In falling three- methods, the exact opposite would occur in a downtrend.
How to trade-
For a rising three- method, buy at the open on day- 6, with a stop loss below the low price on day- 1.
For a falling three- method, sell at the open on day- 6, with a stop loss below the high price on day- 1.
 
GBP/JPY- DAILY CHART (Falling three- methods)
 
 
 
 
 
 
 
 
 
 
 
 
 
 
 
 
 
How to maximise profits by applying trading concepts-
 
a)              All trading concepts and applications have their limitations and cannot assure positive returns every time they are implemented. If they work on a majority of implemented trades, they are considered to be a winning concept.
b)              The risk- reward ratio should always be greater than 1, in favour of the latter.

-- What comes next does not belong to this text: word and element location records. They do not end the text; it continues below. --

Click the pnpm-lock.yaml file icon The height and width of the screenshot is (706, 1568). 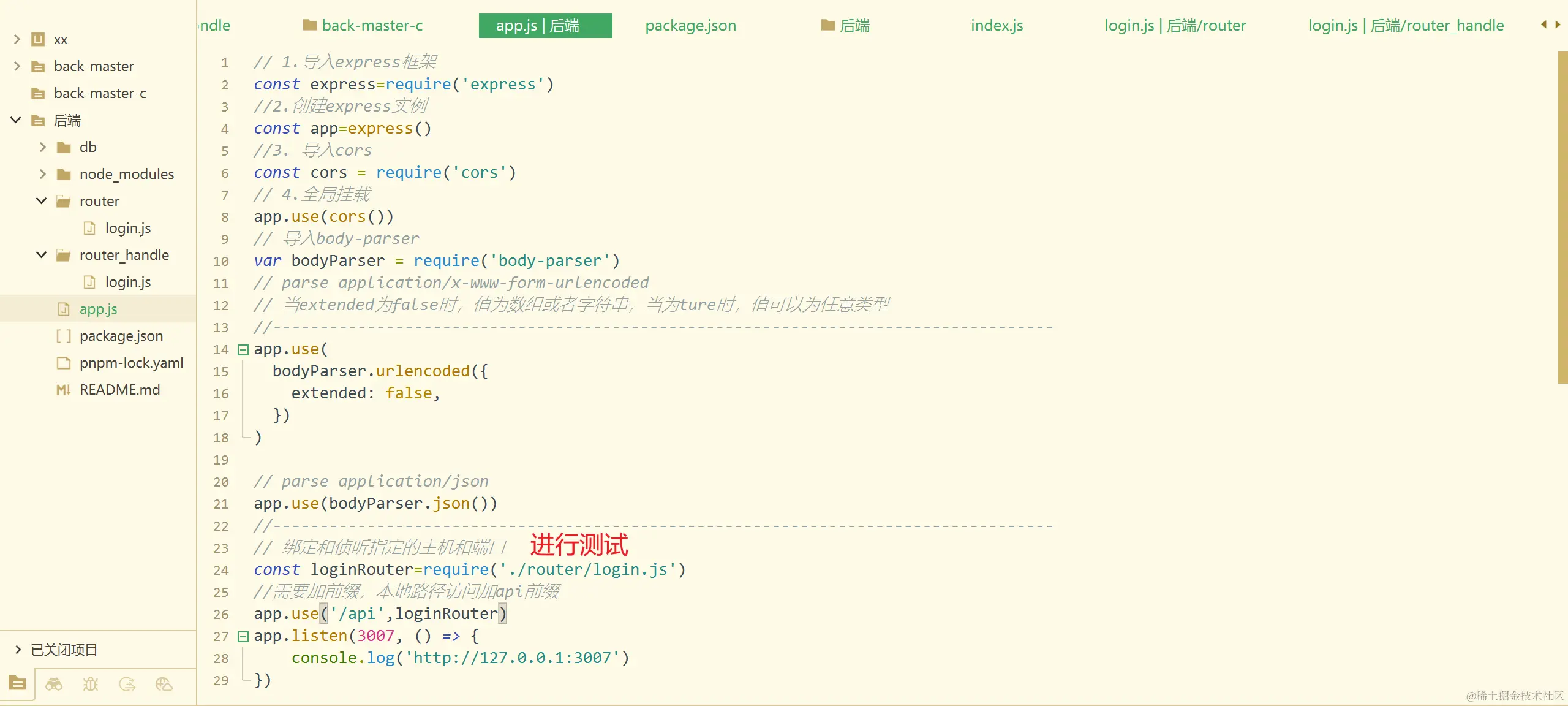[64, 362]
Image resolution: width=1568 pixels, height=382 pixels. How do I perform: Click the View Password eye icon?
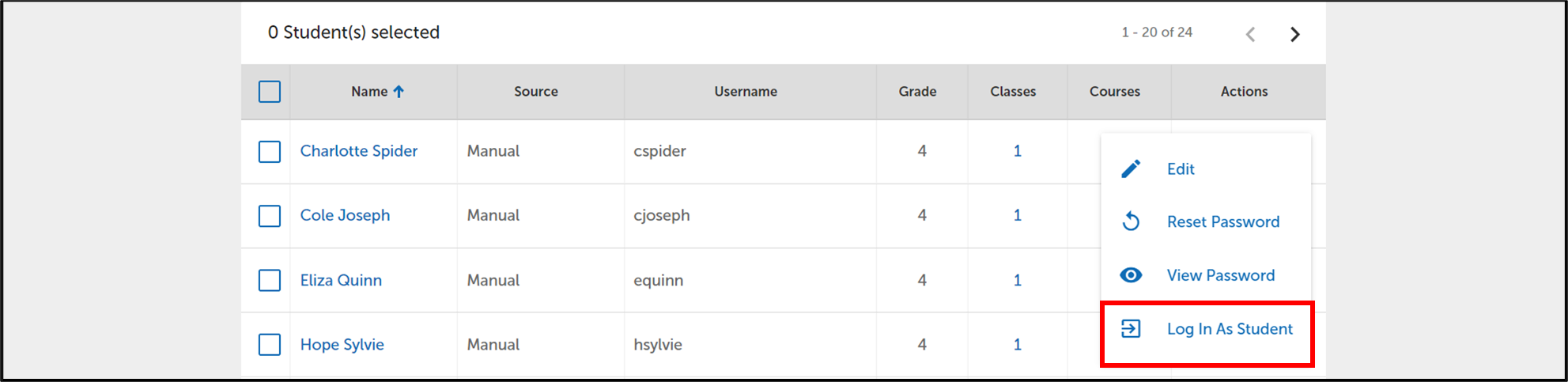(1131, 275)
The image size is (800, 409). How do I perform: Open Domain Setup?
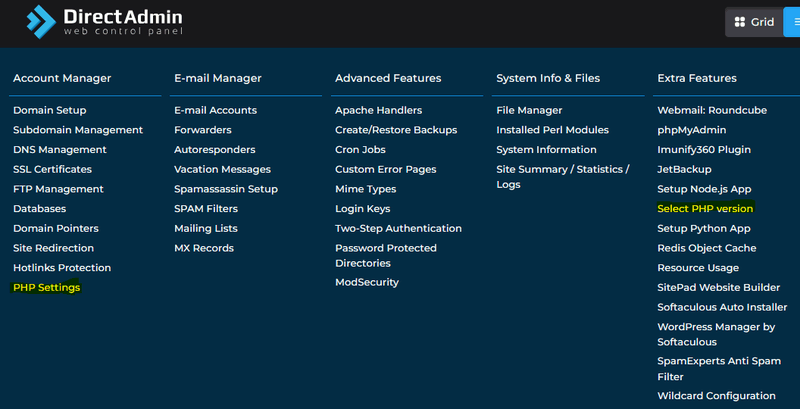coord(49,110)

c)               Concepts should be modified to be more compliant if constraints are detected.
d)              Multiple concepts can be applied depending on the size of positions, nature of data that is likely to be announced and expected volatility.
e)              Be patient for the markets to settle down while trading major economic events, since markets can be very volatile and vague, immediately after a major data is announced.
f)               While placing stop losses, place them a little away from the supports/ resistances to avoid whipsaws.
 
To be a successful trader, a good trading concept is fine but not adequate. One needs to understand trade management, which is very critical once a trade is initiated.
Before a successful trading concept is implemented, identify the possib variations and outcomes of a trade so that once a decision is made to implement a trade, you are aware of all the possible outcomes and are well prepared to address them.